▶ Vorgegebener Text
Auf Abenteuer hat sich Beate Müller-Blattau schon häufig eingelassen. Die langjährige Journalistin war als Auslandskorrespondentin zumeist in afrikanischen Kriegs- und Krisengebieten unterwegs. Dann ging die gebürtige Saarbrückerin ein für sie gänzlich neues Wagnis ein: Unbeleckt von jeder Erfahrung eröffnete sie in ihrer Wahlheimat Mallorca ein Bistro. Warum?
"Jeder Journalist hat diesen Traum: Einmal ein Buch schreiben, und einmal ein nettes Café eröffnen", sagt Müller-Blattau. Bücher hatte sie bis dahin mehrere veröffentlicht. Also war nun der gastronomische Betrieb an der Reihe. Knapp zehn Jahre führte sie das "Sa Plaça", direkt am Kirchplatz von Inca gelegen. Bis zum Eintritt ins Rentenalter schwang Müller-Blattau hier den Kochlöffel. Insgesamt 60 Mitarbeiter hatte sie in jenem Jahrzehnt bei sich beschäftigt, unter ihnen Spanier, Deutsche, Briten, Rumänen, Lateinamerikaner. Hat sich das Abenteuer in die Gastronomie gelohnt?
"Es war ein Fehler", sagt Müller-Blattau frei heraus. "Ich hätte in jenen Jahren lieber noch zwei Bücher schreiben sollen, verreisen, mein Privatleben pflegen."
So schlimm?
"Nie wieder!"
Dabei hatte alles ganz harmlos begonnen. Müller-Blattau, aufgewachsen an der deutsch-französischen Küchengrenze, hatte schon als Kind gerne gekocht. Als sie auf Mallorca nach einem Kinobesuch Crêpes bestellte, löste das eine Initialzündung aus: "Die waren so schlecht! Das kann ich zehnmal besser." Ihr Motiv: Nach all den Jahren intellektueller Kopfarbeit endlich einmal etwas mit den Händen machen. Gesagt, getan.

▶ Gesammelte Daten

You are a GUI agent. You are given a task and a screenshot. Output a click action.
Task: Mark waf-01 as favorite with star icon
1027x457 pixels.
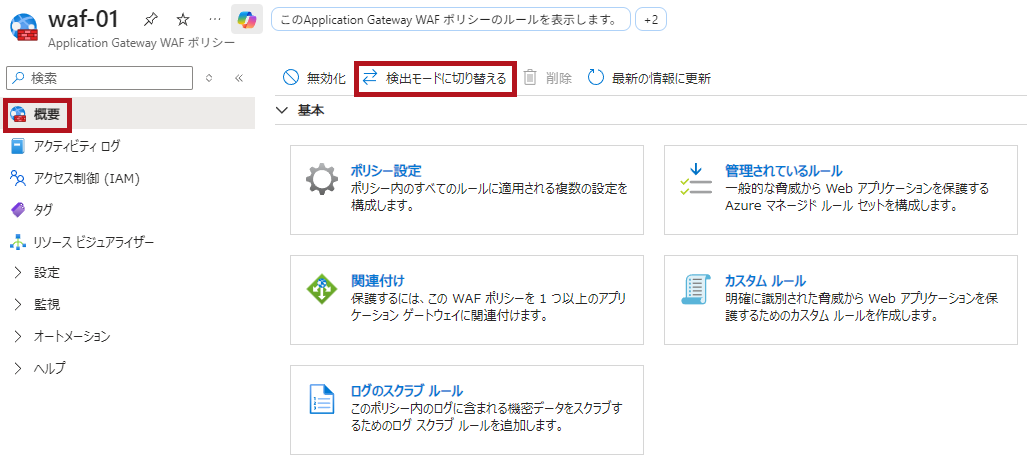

▶ Aufgaben
[1] Beantworten Sie anhand des Textes über Beate Müller-Blattaus Bistro die folgenden Fragen:
(a) In welchen Gebieten war Müller-Blattau als Auslandskorrespondentin zumeist unterwegs?
(b) Wie viele Mitarbeiter beschäftigte sie in dem Jahrzehnt, in dem sie das „Sa Plaça“ führte, insgesamt?
(c) Was bestellte sie auf Mallorca nach einem Kinobesuch?
[2] Greifen Sie den Text über Beate Müller-Blattaus Bistro auf, und führen Sie ihn im Anschluss an „Gesagt, getan.“ weiter.

▶ Lösungen
[1]
(a) In afrikanischen Kriegs- und Krisengebieten.
(b) Insgesamt 60 Mitarbeiter.
(c) Crêpes.

[2]
Und sie ging durchaus geschickt ans Werk: Als in Inca ein Lokal zur Ablöse ("Traspaso") bereitstand, ließ sie sich von einem Anwalt und einem Vermittler beraten. Bei den Verhandlungen kam heraus: Der bisherige Betreiber besaß für sein Lokal gar keine Lizenz, auch ein technisches Ingenieurs-Gutachten fehlte. Das drückte die Ablösesumme erheblich zu ihrem Vorteil.
"Ich plante ein Bistro, mit leichten Gerichten: Crêpes und Salate." Hinzu kamen an den Donnerstagen, wenn Markttag in Inca ist, kleine Gerichte: Frikadellen und Kartoffelsalat. Und natürlich mallorquinisches "Pa amb oli" (Olivenölbrote). "Ich stellte mir das nett vor. So, wie wenn ich für Freunde koche. Das mache ich heute noch gerne. Aber nicht 14 Stunden, jeden Tag."
Denn das Lokal hatte im Winter von 9 bis 22 Uhr geöffnet. Im Sommer sogar zum Teil bis weit nach Mitternacht. "Wenn du gerade schließen möchtest, und es kommt noch eine große Gruppe, dann machst du natürlich nicht zu."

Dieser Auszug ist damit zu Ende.